From Jan. 1 to 28, there were 84 reported cases of measles from across 14 states. Out of these cases, 56 have been confirmed to be associated with the outbreak in Disneyland back in December. The U.S. Centers for Disease Control and Prevention said figures for 2014 represent the most number of measles cases in the country in the last 20 years, urging the public to get vaccinated against the disease.
Measles was officially declared eliminated in the U.S. back in 2000 but the disease could still be brought in by travelers from abroad. Dr. Anne Schuchat, National Center for Immunization and Respiratory Diseases director for the CDC, said the current outbreak is a wake-up call, reminding the public to be vigilant about preventing the disease from gaining a foothold again in the country.
Before the measles vaccine was used in the U.S., over half a million children acquired the disease every year.

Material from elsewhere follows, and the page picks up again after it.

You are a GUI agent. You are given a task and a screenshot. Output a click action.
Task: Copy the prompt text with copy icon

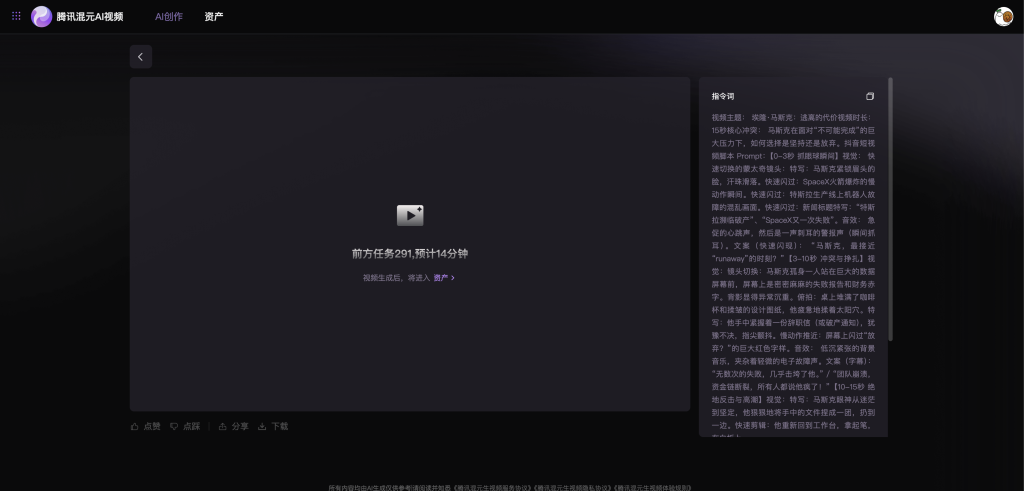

From 1956 to 1960, about 450 people died every year, while many of those who survived have had to live with life-long complications like hearing, sight and respiratory problems.
Addressing parents who are concerned about the safety of measles vaccines, Schuchat said that links to autism have not borne out at all. It's understandable for a parent to be worried but the director reiterated that babies are advised to be vaccinated because they are the most vulnerable against the disease.
"It is frustrating that some people have opted out of vaccination. I think it's very important for people to have good information they can rely on about the safety and effectiveness of vaccines and for our system to serve people in making it easy, efficient, and convenient to get vaccines," she added.
But while for different reasons that the anti-vaccination movement believes in, some medical professionals also think that children should not receive vaccinations of whatever kind, arguing that children should build their immune systems naturally and not through the use of chemicals in injections.
The CDC cannot account just yet how many of the cases in the Disneyland outbreak involved individuals who have not been vaccinated against measles but can say that 79 percent of unvaccinated measles cases in 2014 were brought about by personal beliefs.
The agency, however, wants to clarify that just because someone doesn't accept the use of measles vaccines that they shun vaccines as a whole. The U.S. maintains a rate of toddlers that have not been vaccinated at all to less than 1 percent, showing that majority of babies do get vaccinated at some point or another.